Mapping Guidance - Diversity and Persistence - VDG
This developer guide describes the processes for a System Integrator to provide data to the Diversity and Persistence Starter Kit. In the Program Diversity and Persistence Setup Guide we explain how to setup the Ed-Fi solution including a high-level description of how to use Data Import to read and map a CSV. In this document, we we dive a bit deeper into how to work with the Educator Preparation Provider (in mapping session with their data expert) to understand the data needs of the starter kit and how that data will map into Ed-Fi to produce a report valuable to the EPP.
The Diversity and Persistence Starter Kit requires data from a number of different sources:
- Candidates
- Credentials
- Financial Aid
- Programs
- Program Enrollment (what candidates are in what program)
This data may all be stored in the Student Information System (SIS), but may also be in different source systems.
How to get Data into Ed-Fi
Procure the data (or sample data)
Having the data in hand is generally the best way to get a feel for the type of mapping and manipulation work that needs to be completed to load the data into Ed-Fi. Since sharing agreements can slow this process, having a set of de-identified sample data that matches the structure of the final output works just as well. Knowing what data will be in what files and the names of fields allow for mapping to begin even if real data is not available.
Map fields
Now that the data (or sample data) has been provided, you can start the mapping process. There are a number of tools for mapping data, including a Google Sheets workbook specifically tailored to work with the Starter Kits. We will be using the workbook for examples and descriptions below.
Map descriptor values
Many Ed-Fi entities use enumeration values called descriptors. These descriptors are used to categorize data and help provide useful reporting. Descriptor values will need to be mapped from the source data into values in Ed-Fi. In most cases new descriptor values can be added if the default ones provided by Ed-Fi are not sufficient. In cases where the EPP doesn't have data for a descriptor value, it can be statically set on import of the data. Both MappingEdu and the mapping workbook offer descriptor values for any given entity. General guidance for descriptors can be found here.
Determine Mapping Logic
There may be cases where a direct field mapping from source data into Ed-Fi is not possible.

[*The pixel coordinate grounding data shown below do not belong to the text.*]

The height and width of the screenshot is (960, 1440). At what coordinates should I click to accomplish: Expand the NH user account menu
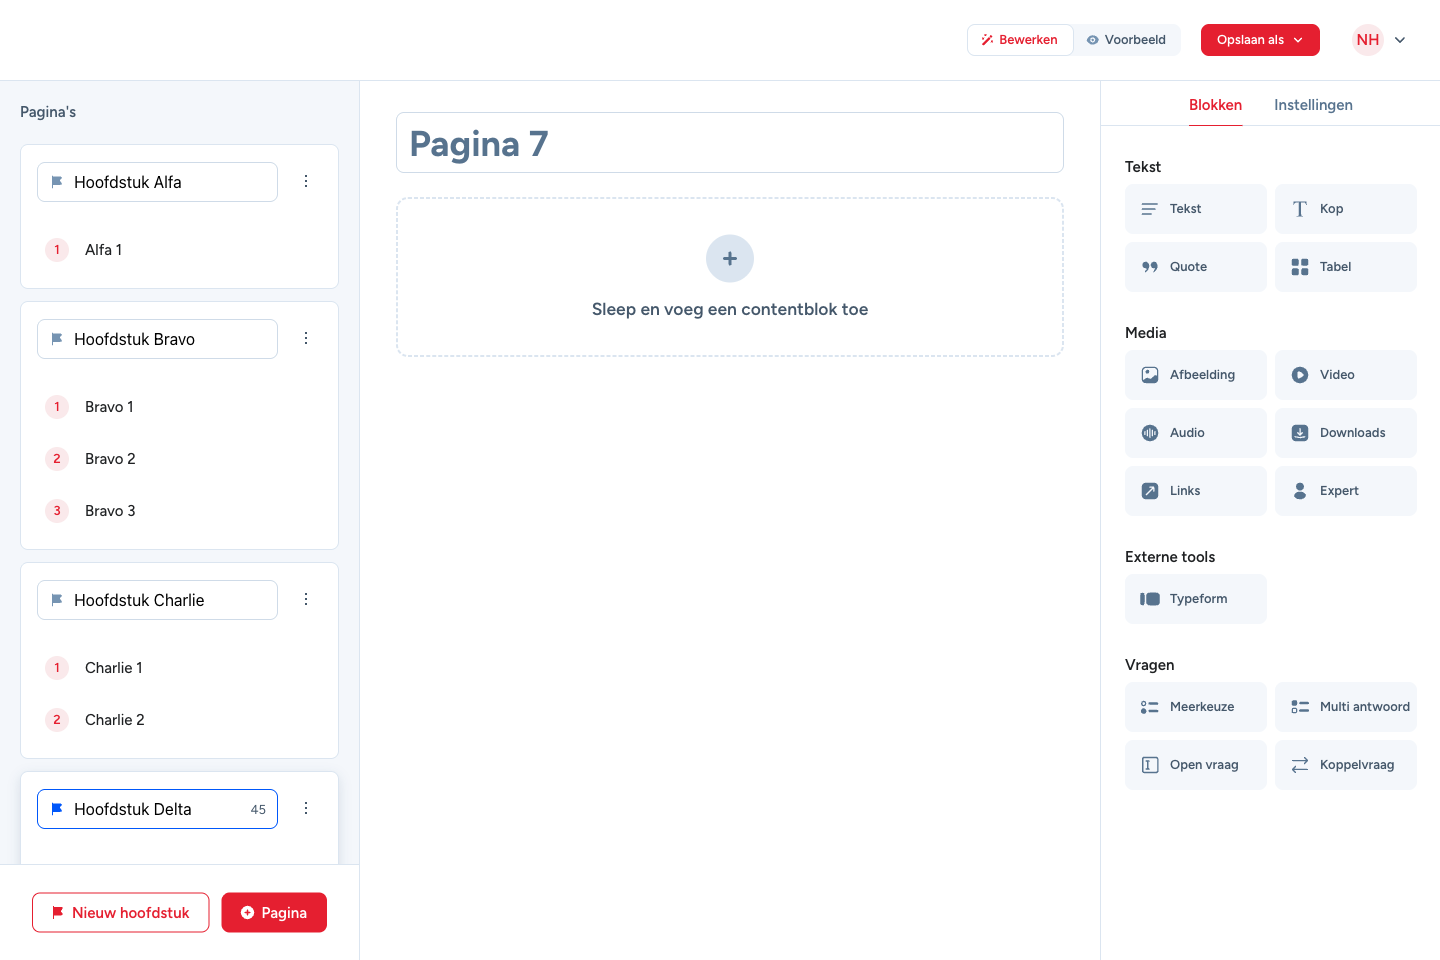pos(1380,40)
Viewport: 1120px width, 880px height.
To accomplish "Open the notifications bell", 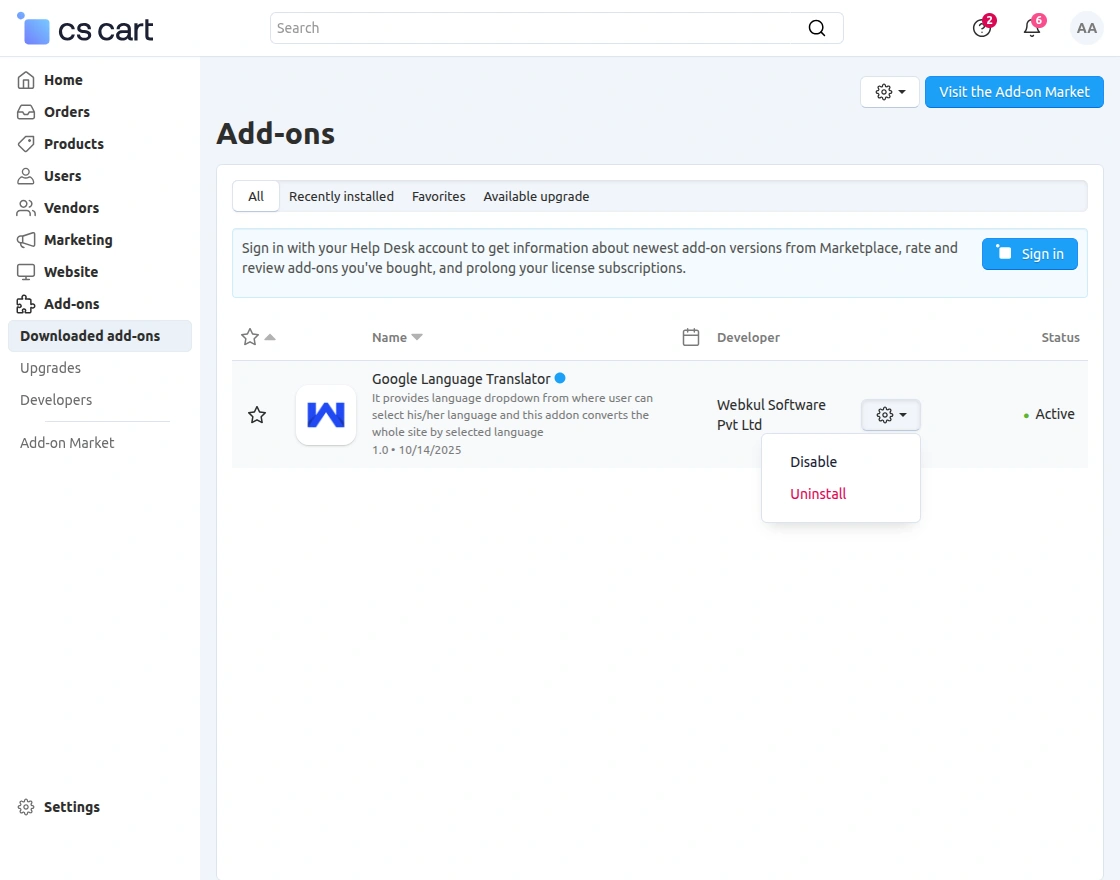I will pos(1032,28).
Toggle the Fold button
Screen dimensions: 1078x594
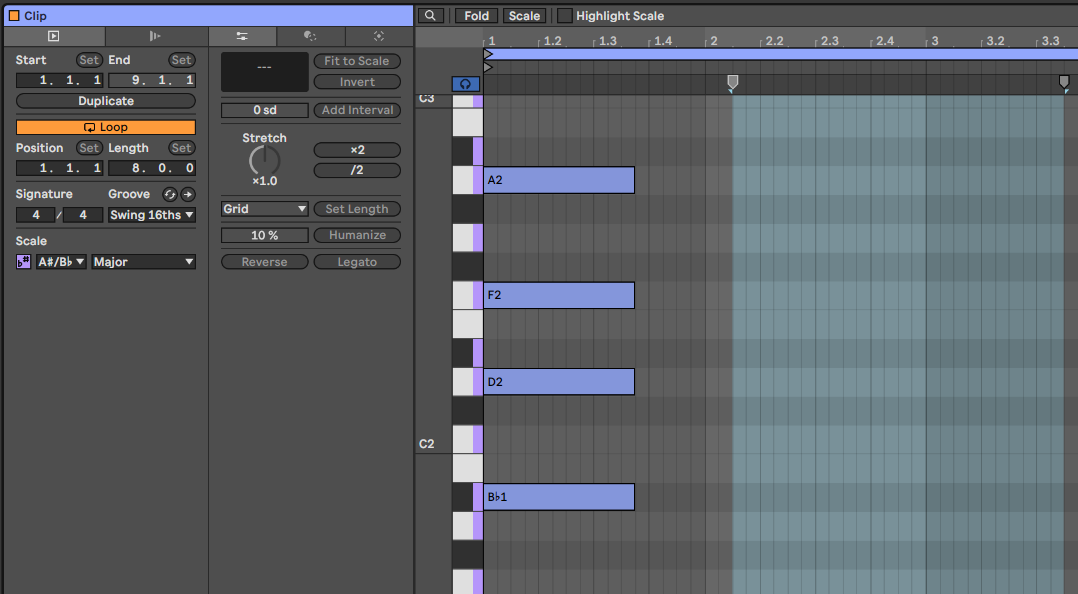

A single field might require the concatenation of two fields, or maybe reading data from a second file.
A good example of this is with the cohort year data for candidates. Currently, cohort year is a part of the candidate entity, but we have found the cohort year data generally lives with the enrollment data (CandidateEducatorPreparationProgramAssociations). If the EPP can not provide this data with the candidate data, then data will have to be read from the enrollment file and added to the candidate file before import.
In the above example, pre-processing either within the Data Import tool or using a python or PowerShell script before the file is ingested via Data Import.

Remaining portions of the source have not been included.